** start of Data to process **
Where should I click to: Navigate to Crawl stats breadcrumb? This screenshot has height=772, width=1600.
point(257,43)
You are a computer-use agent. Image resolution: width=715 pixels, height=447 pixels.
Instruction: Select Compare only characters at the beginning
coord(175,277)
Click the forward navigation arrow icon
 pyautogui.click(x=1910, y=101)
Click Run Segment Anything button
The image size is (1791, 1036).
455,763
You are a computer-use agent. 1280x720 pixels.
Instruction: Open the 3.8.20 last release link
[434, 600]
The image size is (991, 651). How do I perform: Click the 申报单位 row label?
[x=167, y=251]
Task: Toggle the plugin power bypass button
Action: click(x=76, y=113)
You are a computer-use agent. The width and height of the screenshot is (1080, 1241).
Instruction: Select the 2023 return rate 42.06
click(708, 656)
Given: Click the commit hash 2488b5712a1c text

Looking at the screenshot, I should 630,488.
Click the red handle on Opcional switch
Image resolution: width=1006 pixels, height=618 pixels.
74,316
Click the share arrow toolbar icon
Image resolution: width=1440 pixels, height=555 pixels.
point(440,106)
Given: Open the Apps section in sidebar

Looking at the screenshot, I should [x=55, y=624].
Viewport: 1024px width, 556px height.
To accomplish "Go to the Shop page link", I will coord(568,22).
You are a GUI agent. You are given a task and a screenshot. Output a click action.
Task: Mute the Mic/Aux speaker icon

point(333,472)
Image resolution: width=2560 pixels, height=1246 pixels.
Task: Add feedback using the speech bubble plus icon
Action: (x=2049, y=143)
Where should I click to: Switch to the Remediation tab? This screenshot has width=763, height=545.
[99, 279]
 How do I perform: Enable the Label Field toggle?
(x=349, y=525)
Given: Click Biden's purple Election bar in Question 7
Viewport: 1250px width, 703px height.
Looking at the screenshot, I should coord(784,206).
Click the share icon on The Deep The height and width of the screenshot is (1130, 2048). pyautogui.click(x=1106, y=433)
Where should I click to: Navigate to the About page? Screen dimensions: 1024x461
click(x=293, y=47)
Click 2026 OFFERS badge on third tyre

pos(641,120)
** end of Data to process **
Objective >> Identify every line in the rows above that contains the string "width" and copy each of those lines.

Problem solution >>
Where should I click to: Navigate to Crawl stats breadcrumb? This screenshot has height=772, width=1600.
You are a computer-use agent. Image resolution: width=715 pixels, height=447 pixels.
You are a computer-use agent. The width and height of the screenshot is (1080, 1241).
Image resolution: width=1006 pixels, height=618 pixels.
Image resolution: width=1440 pixels, height=555 pixels.
Viewport: 1024px width, 556px height.
Image resolution: width=2560 pixels, height=1246 pixels.
Where should I click to: Switch to the Remediation tab? This screenshot has width=763, height=545.
Viewport: 1250px width, 703px height.
Click the share icon on The Deep The height and width of the screenshot is (1130, 2048). pyautogui.click(x=1106, y=433)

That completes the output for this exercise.